_EXERCISE OBJECTIVE_:
Retype exactly the lines from the one containing "Click the red" through the last line of the records below, including both, and leave out any pictures.

── SUPPLIED RECORDS

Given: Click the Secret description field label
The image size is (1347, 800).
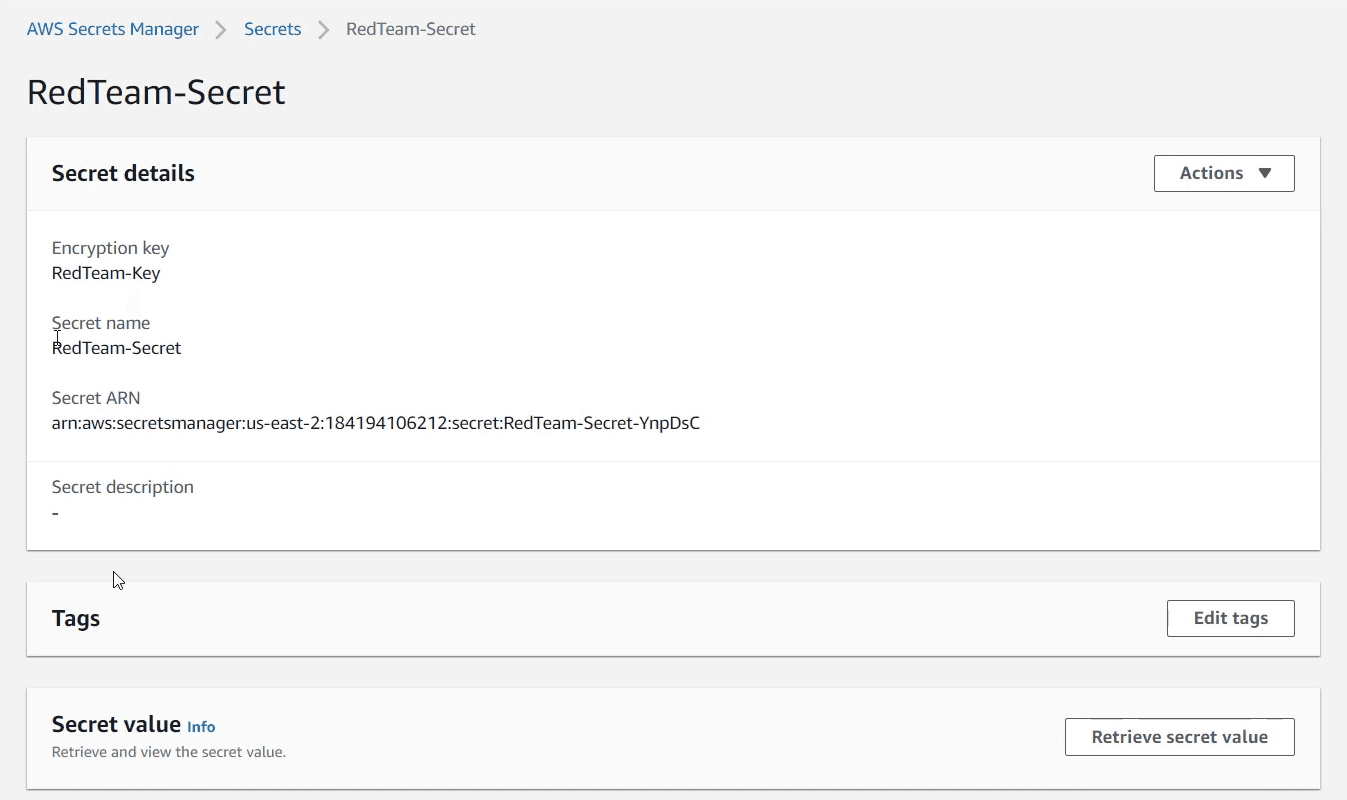Looking at the screenshot, I should (x=122, y=487).
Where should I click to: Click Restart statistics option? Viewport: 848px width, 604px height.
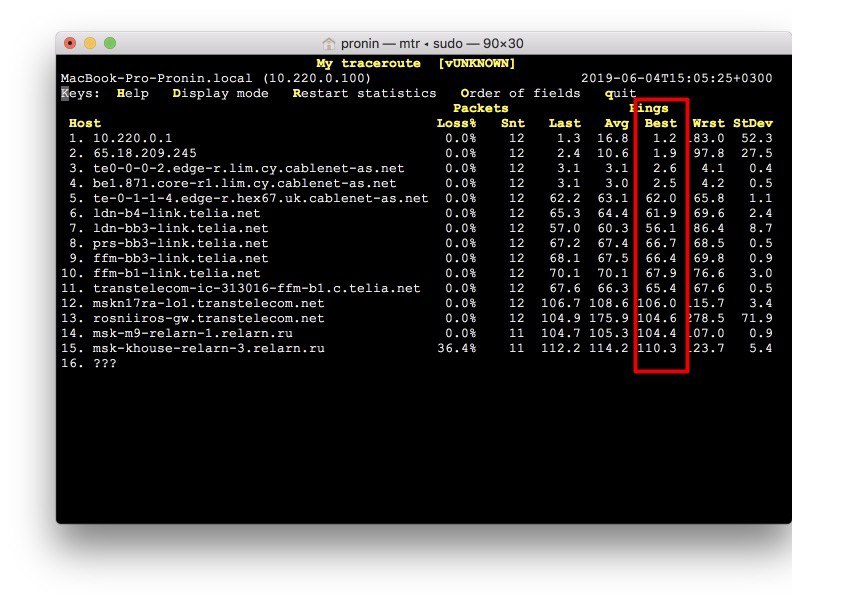364,93
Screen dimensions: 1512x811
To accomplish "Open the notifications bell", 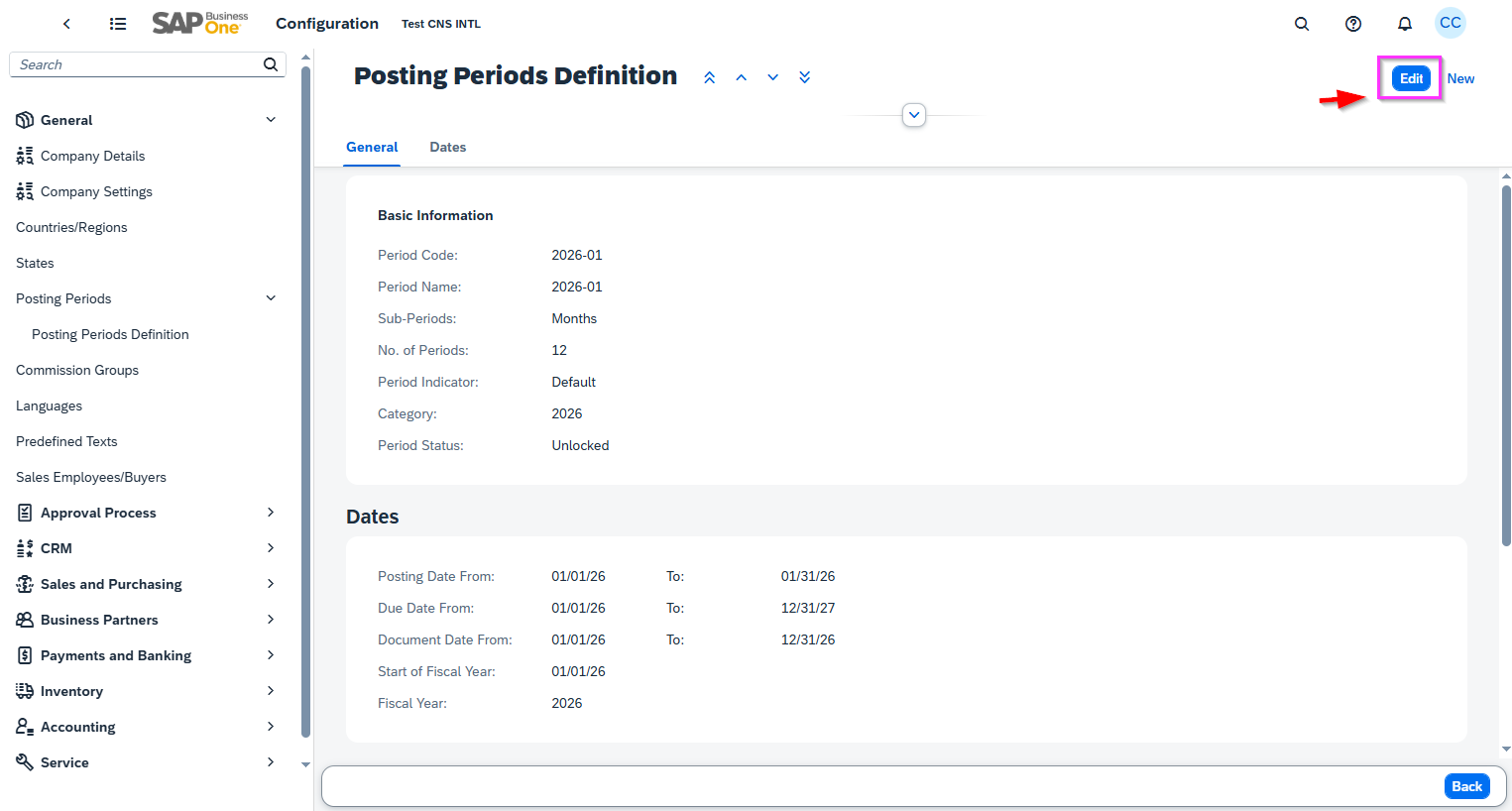I will [1405, 23].
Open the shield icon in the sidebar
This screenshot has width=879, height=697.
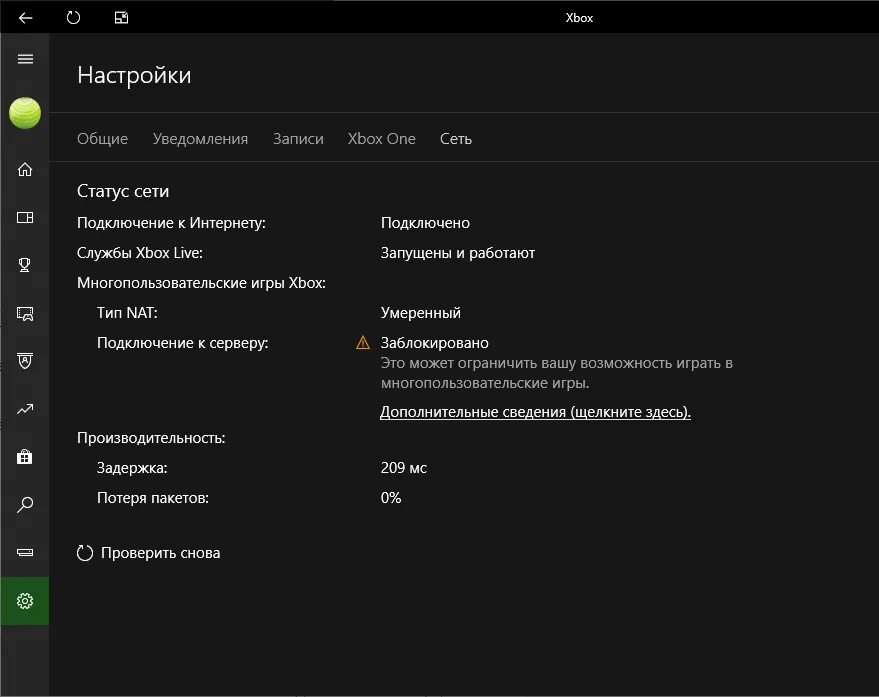[25, 361]
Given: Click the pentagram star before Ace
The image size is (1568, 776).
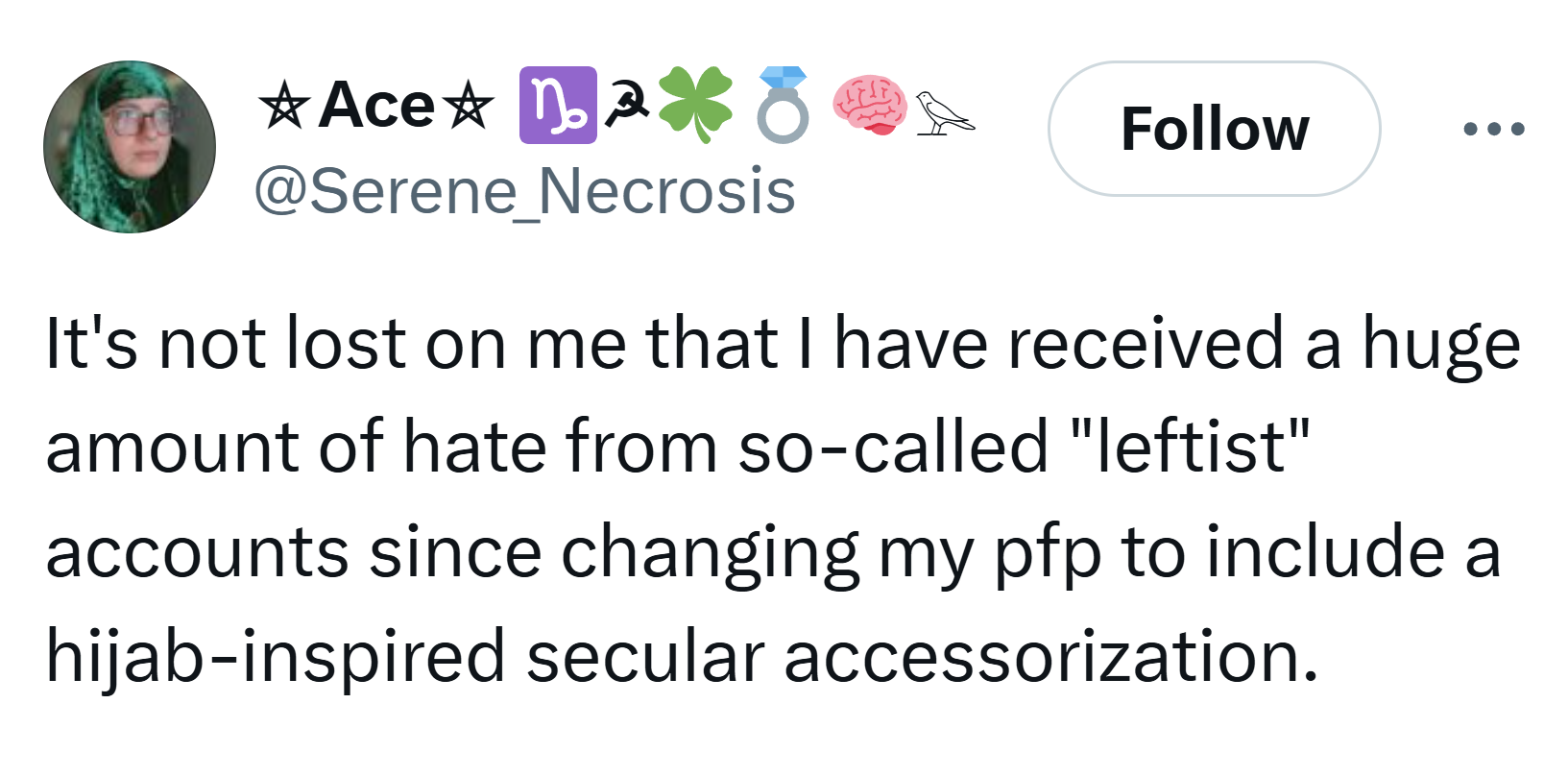Looking at the screenshot, I should pyautogui.click(x=283, y=107).
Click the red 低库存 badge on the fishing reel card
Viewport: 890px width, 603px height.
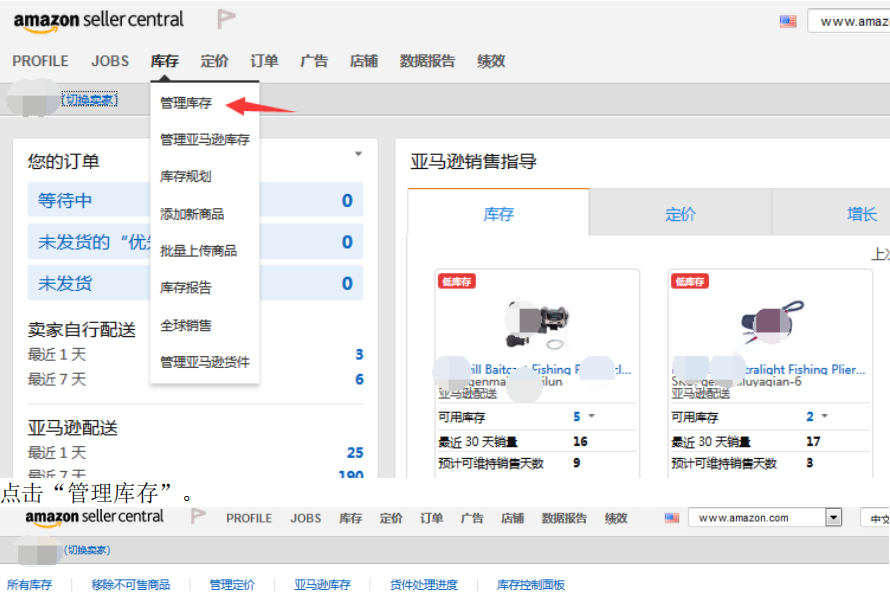click(456, 282)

────

_WRITTEN REPLY_:
Click the red 低库存 badge on the fishing reel card
Viewport: 890px width, 603px height.
click(456, 282)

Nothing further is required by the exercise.